Question écrite n° 13329 de M. Jean-Pierre Plancade (Haute-Garonne - RDSE)

publiée dans le JO Sénat du 06/05/2010 - page 1106

M. Jean-Pierre Plancade attire l'attention de M. le ministre de l'espace rural et de l'aménagement du territoire sur les orientations du futur budget de l'Union européenne pour 2014-2020.
Selon un document non officiel de la Commission européenne, les territoires français pourraient perdre 14,3 milliards d'euros dans le futur budget communautaire. Or, supprimer des fonds européens dont l'efficacité est avérée contribuerait à adresser un signal négatif, et ne pourrait qu'élargir le fossé qui se creuse entre les institutions européennes et nos concitoyens.
Par conséquent, il aimerait savoir de quelle manière les zones fragiles de notre territoire, déjà frappées par la crise et en processus de reconversion industrielle, pourront combler leur retard de développement si elles ne perçoivent pas d'aide des fonds européens.

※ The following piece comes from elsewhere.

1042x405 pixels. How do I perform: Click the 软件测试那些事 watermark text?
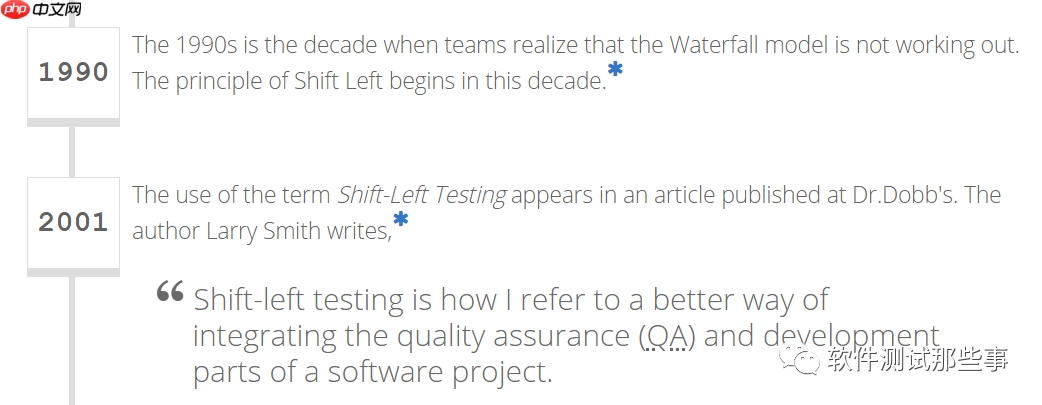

Réponse du Ministère de l'espace rural et de l'aménagement du territoire

publiée dans le JO Sénat du 17/06/2010 - page 1552

Le débat sur les perspectives budgétaires au niveau européen débute, et de nombreuses hypothèses ont été étudiées tant au niveau de la Commission européenne qu'au niveau national. Si certaines font effectivement état d'une possible disparition de l'objectif « compétitivité » de la politique de cohésion, qui intéresse l'ensemble des régions françaises hors les DOM qui relèvent de l'objectif « convergence », telle n'est pas la position d'une très grande majorité d'États membres, qui soutiennent clairement le maintien des fonds structurels pour l'ensemble des régions européennes, dans la mesure où ils permettent de valoriser les atouts de tous les territoires et de contribuer ainsi au développement économique global, avec une bonne visibilité pour les citoyens européens. La France soutient cette position dans son principe, tout en étant particulièrement attentive à la maîtrise du budget européen dans la mesure où elle est contributrice nette, c'est-à-dire qu'elle contribue plus au budget européen qu'elle n'en reçoit compte tenu de son niveau de richesse. Elle sera donc particulièrement attentive aux discussions budgétaires qui devraient se dérouler fin 2010 et 2011, avec des conséquences importantes tant pour la politique de cohésion que pour la politique agricole commune, à laquelle la France est tout aussi attachée. Le ministre de l'espace rural et de l'aménagement du territoire est très engagé dans les débats. Il a représenté la France à Sarragosse pour la réunion ministérielle sur la politique de cohésion, et il poursuit ses rencontres avec les ministres des autres États membres pour défendre l'avenir de cette politique. Il s'est récemment entretenu, à Bruxelles, avec le commissaire Johannes Hahn et la présidente de la commission chargée de la politique régionale au Parlement, Mme Danuta Hübner.